File: 3_execution_model.md

package info (click to toggle)
intel-graphics-compiler 1.0.12504.6-1%2Bdeb12u1
links: PTS, VCS
area: main
in suites: bookworm
size: 83,912 kB
sloc: cpp: 910,147; lisp: 202,655; ansic: 15,197; python: 4,025; yacc: 2,241; lex: 1,570; pascal: 244; sh: 104; makefile: 25
file content (373 lines) | stat: -rw-r--r-- 18,263 bytes
<!---======================= begin_copyright_notice ============================

Copyright (C) 2020-2021 Intel Corporation

SPDX-License-Identifier: MIT

============================= end_copyright_notice ==========================-->

# Execution Model

The virtual ISA machine model is based on the Single Instruction
Multiple Data (SIMD) architecture, where in each clock cycle the
execution unit performs the same operation on different data. Virtual
ISA instructions include an execution size item specifying the number of
SIMD channels for this instruction. The execution size determines the
size of the region for source and destination operands in an
instruction. The actual data elements used in the instruction are
determined by the region of the operand. Three bits are used to encode
the execution size, and valid values are:


| Binary Encoding|   | Execution size    |
| --- | --- | --- |
| 0b000           | 1  | 1 element (scalar) |
| 0b001           | 2  | 2 elements         |
| 0b010           | 4  | 4 elements         |
| 0b011           | 8  | 8 elements         |
| 0b100           | 16 | 16 elements        |
| 0b101           | 32 | 32 elements        |


Virtual ISA instructions typically have one destination operand and
one-to-three source operands. The operands must reside in register
space; special instructions exist to transfer data between register
storage and surface memory. Virtual ISA instructions support
region-based register addressing as well as both direct and 
indirect variable accesses.

Concepts
========

A virtual ISA object contains one or more kernel/function objects as
well as any number of file-scope variable declarations. A kernel may be
invoked only from the host program, while a function may be invoked by a
kernel or another function. Each kernel and function object has its own
single name space, and variables declared within a kernel or function is
only visiable to that object.

To facilitate separate compilation, a kernel and the
functions/file-scope variables it uses do not have to be placed in the
same vISA file. Virtual ISA follows the C linkage model, and file-scope
variables and functions may have one of the three linkage specifiers:

-   **External:** This declaration is visible to all other vISA objects
    that may be linked with this vISA object. Somewhere in the entire
    vISA program there should be exactly one definition (global linkage)
    for this function or variable.
-   **Static:** This declaration is visible to other kernels and
    functions in the same vISA object. This also serves as a definition
    for the entity.
-   **Global:** This is both a declaration and a definition for the
    function or variable, and it is visible to the entire program. Each
    global definition in a vISA program must have a unique name.

Thread Organization
===================

At runtime, a virtual ISA kernel may be instantiated with user-specified
number of threads, with each thread executing an instance of the kernel
on GEN hardware. A kernel terminates when all of its threads have
finished execution. Each thread has its own dedicated register space
called the General Register File (GRF). Each GRF register consists of 32
bytes of data; the actual register size for each platform may also be
queried from the vISA finalizer.



As such, all virtual ISA variables, including the file-scope variables,
are thread private, and threads communicate through special memory
access instructions to the surfaces, which are shared among all threads.
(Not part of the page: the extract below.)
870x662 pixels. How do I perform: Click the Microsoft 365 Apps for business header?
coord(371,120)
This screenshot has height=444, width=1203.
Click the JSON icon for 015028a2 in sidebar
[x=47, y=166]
In the **media** execution mode, a 2-dimensional index space is defined
when a kernel is launched, and each thread is assigned a unique pair (x,
y) as its global ID. Kernel code can read the values of this unique
thread identifier through special variables. The index space can 
optionally be associated with a dependency pattern that defines 
the execution order of the threads \[5\].
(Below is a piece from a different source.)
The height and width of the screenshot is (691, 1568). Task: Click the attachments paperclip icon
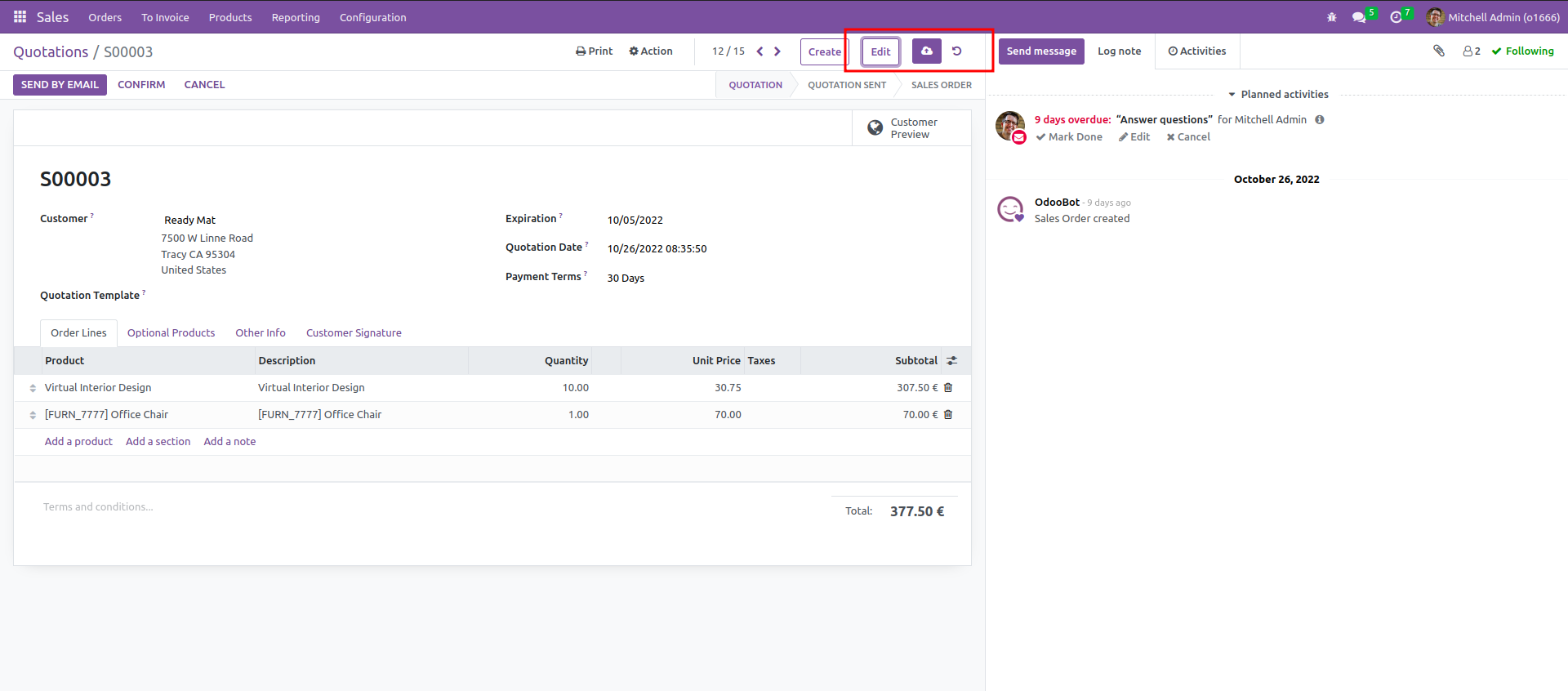coord(1439,51)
An alternative **GPGPU** thread-group based execution model is also
available. Instead of having a single index space, threads can be
further organized into thread groups. A thread group is defined as a
3-dimensional index space with fixed size (i.e., every thread group in a
kernel dispatch has the same size), and each thread within a group is
assigned a unique tuple of local id. Thread groups are similarly
organized into a 3-dimensional index space, and each thread group is
also assigned a unique pair of group id. A thread can therefore be
uniquely identified globally by a combination of its local id and thread
group id. Threads in the same thread group may communicate and
synchronize with each other through the shared local memory.
Kernel code can read the values of a thread's
local and group identifier as well as the size of the group through
special pre-defined variables.

Control Flow
============

Execution Mask
--------------

Each GEN EU consists of 32 SIMD execution masks which are initialized at
program entry based on the dispatch SIMD size (one of 8/16/32). During
execution the mask may be disabled and re-enabled by control flow
instructions to simulate divergent control flow where each channel may
execute a different code path depending on the results of branch
instructions.

As following table shows, each vISA instruction contains
an execution mask (EM) field to provide explicit control over the
enabled channels for the instruction.


| Binary Encoding for execution mask control| EM Offset| Text Format|
| --- | --- | --- |
| 0b0000                                     | 0         | M1          |
| 0b0001                                     | 4         | M2          |
| 0b0010                                     | 8         | M3          |
| 0b0011                                     | 12        | M4          |
| 0b0100                                     | 16        | M5          |
| 0b0101                                     | 20        | M6          |
| 0b0110                                     | 24        | M7          |
| 0b0111                                     | 28        | M8          |
| 0b1000                                     | None      | M1_NM       |
| 0b1001                                     | None      | M2_NM       |
| 0b1010                                     | None      | M3_NM       |
| 0b1011                                     | None      | M4_NM       |
| 0b1100                                     | None      | M5_NM       |
| 0b1101                                     | None      | M6_NM       |
| 0b1110                                     | None      | M7_NM       |
| 0b1111                                     | None      | M8_NM       |


Other values are reserved. *EM\[i\]... EM\[i+k\]* will be applied to the
instruction, where *i* is the starting offset and k the execution size.
It is an error if the starting offset selected by the mask control is
not aligned to the execution size, or if *i + k* is greater than or
equal to the SIMD control flow block's execution size. Program control
flow may also be explicitly overridden with the **NM** (NoMask) control,
which causes the instruction to ignore the EMs and write to every
channel subject to predication. The M1-M8 mask control is specified
together with {NoMask} as they are also used to control the predicate
variable offset.

Branch Instructions
-------------------

A goto instruction takes a label as its target, and the corresponding
label instruction marks the start of a basic block. For a forward goto
where the target label is lexically after the instruction, execution
continues to the next instruction but with all active and predicated
channels disabled; such channels will be re-activated when the program
reaches the target label. If there are no active channels due to
predication, execution will jump to the next program point where some
channels are waiting to be re-activated (typically the target label of
this or another goto instruction).

For a backward goto where the target label is lexically before the
instruction, execution jumps to the label while the active and
non-predicated channels are disabled; such channels will be reactivated
when the program reaches the instruction after the goto. If there are no
active and predicated channels at the goto, execution will continue to
the next instruction.

Following example shows use of goto instructions
implementing if-else-endif and do-while loop.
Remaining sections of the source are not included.